*** Begin section ***

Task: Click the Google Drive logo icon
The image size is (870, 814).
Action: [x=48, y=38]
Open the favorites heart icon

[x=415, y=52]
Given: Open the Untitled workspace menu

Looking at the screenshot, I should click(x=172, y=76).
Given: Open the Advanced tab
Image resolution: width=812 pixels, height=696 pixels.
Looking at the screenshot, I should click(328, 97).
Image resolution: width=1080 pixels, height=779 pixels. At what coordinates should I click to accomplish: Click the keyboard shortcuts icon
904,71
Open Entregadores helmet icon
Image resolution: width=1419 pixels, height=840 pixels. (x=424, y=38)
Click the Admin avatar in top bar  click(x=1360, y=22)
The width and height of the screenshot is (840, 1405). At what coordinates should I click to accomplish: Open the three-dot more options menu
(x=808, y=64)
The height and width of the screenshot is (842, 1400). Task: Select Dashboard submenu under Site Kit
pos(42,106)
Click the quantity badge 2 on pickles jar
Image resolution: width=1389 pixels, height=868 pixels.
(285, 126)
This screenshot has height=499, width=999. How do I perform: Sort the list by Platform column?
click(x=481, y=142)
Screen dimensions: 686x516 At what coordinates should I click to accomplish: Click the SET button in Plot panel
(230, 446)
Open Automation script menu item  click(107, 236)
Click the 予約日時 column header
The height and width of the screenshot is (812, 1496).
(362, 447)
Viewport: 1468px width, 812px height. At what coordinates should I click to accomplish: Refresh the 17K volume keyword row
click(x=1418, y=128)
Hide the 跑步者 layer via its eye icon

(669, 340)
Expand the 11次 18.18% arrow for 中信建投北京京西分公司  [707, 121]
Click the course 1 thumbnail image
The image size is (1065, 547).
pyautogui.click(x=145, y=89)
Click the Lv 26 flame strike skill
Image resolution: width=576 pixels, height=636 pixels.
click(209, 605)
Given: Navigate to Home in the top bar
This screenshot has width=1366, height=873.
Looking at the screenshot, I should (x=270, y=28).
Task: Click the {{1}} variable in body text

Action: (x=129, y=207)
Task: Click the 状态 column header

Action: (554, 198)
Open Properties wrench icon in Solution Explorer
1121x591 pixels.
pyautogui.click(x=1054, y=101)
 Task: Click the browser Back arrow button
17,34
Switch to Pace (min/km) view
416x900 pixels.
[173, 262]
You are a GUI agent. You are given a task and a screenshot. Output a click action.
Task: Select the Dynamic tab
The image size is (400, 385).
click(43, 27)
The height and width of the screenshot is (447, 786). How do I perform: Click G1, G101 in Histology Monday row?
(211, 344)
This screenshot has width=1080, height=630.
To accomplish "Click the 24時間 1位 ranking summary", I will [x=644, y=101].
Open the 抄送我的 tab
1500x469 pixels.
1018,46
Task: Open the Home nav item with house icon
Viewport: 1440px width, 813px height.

*** End section ***

• _TASK INSTRUCTIONS_
Nothing but the lines from the start of the data above through the line with "Given: Open the Advanced tab" should appear in your answer, copied exactly.

• _TASK RESULT_
Task: Click the Google Drive logo icon
The image size is (870, 814).
Action: [x=48, y=38]
Open the favorites heart icon

[x=415, y=52]
Given: Open the Untitled workspace menu

Looking at the screenshot, I should click(x=172, y=76).
Given: Open the Advanced tab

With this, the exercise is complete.